*** Begin section ***

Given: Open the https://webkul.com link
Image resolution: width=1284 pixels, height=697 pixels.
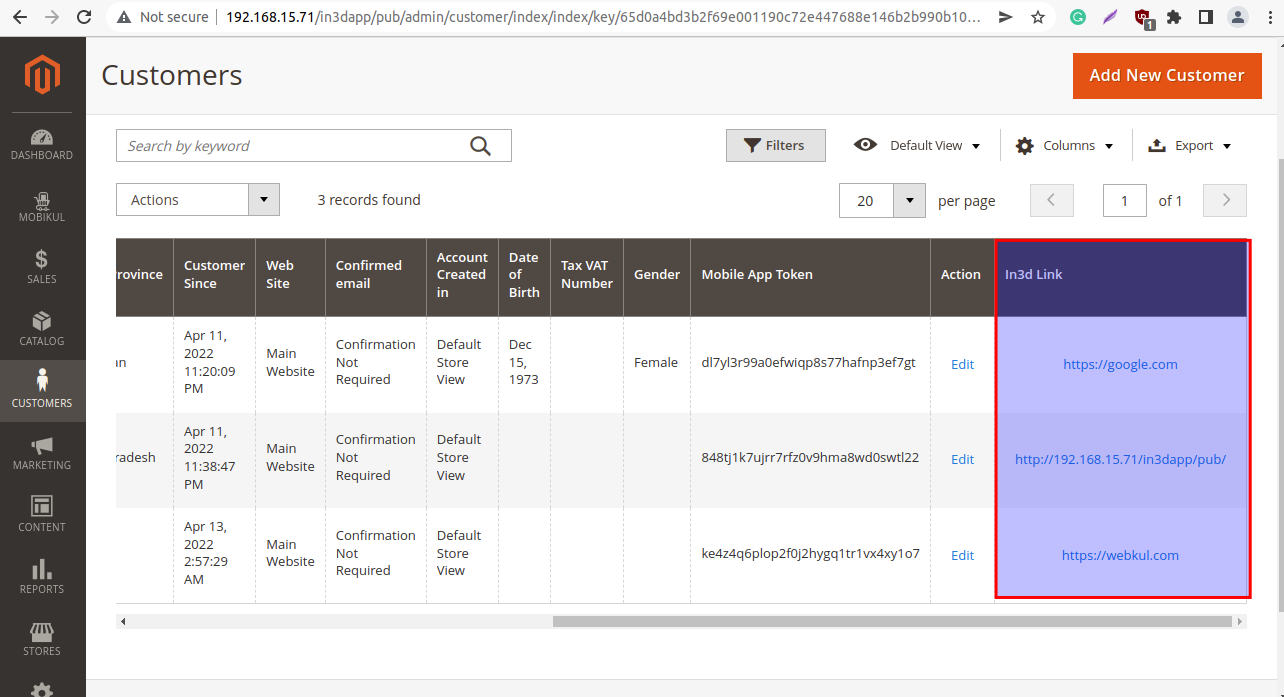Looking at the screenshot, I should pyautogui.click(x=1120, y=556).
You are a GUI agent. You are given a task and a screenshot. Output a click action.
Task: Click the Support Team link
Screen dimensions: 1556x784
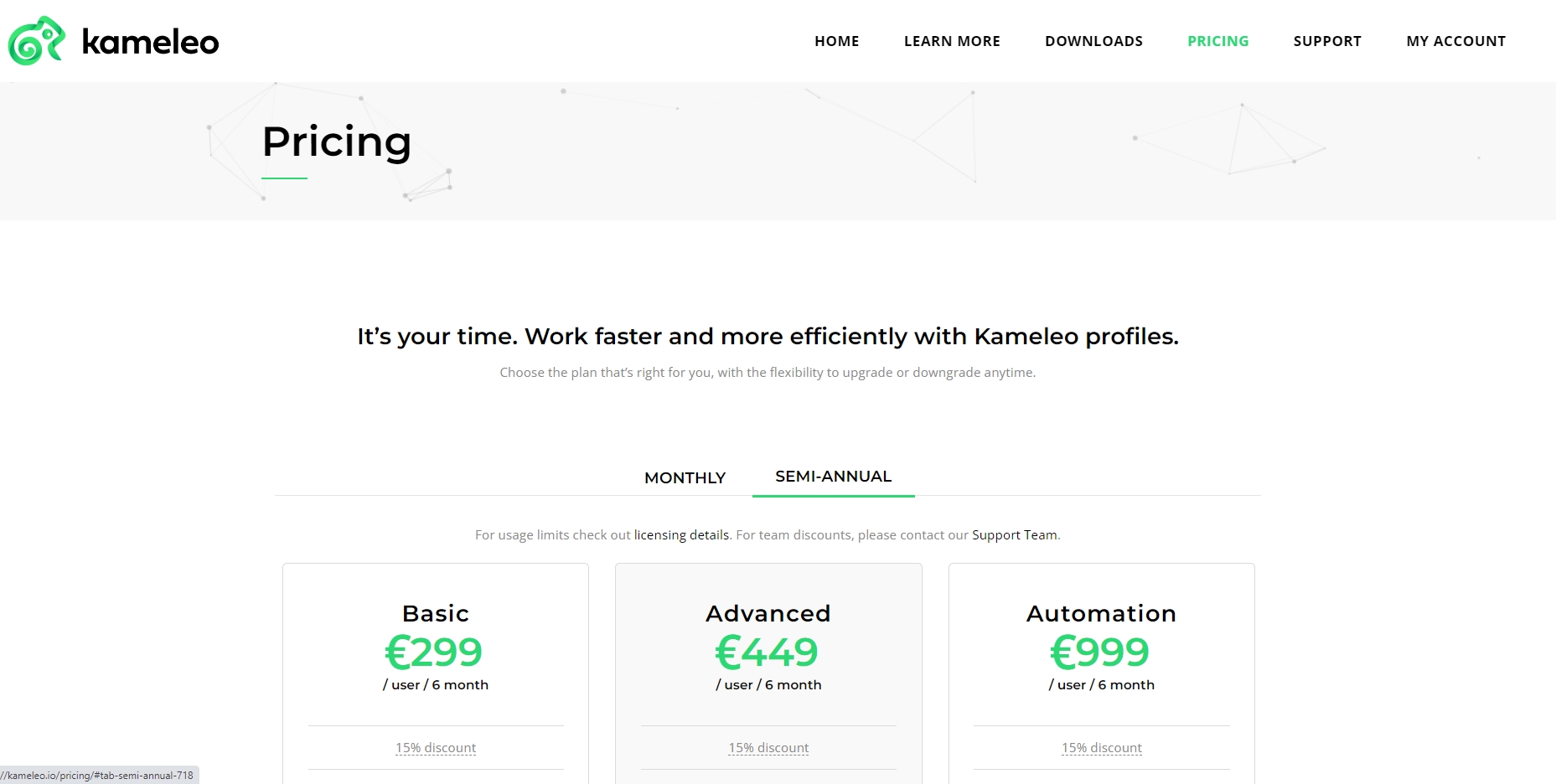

*** End section ***

| Work order |
Find the string "link" in the material above, and report every line where it occurs.

| Response area |
Given: Open the https://webkul.com link
Task: Click the Support Team link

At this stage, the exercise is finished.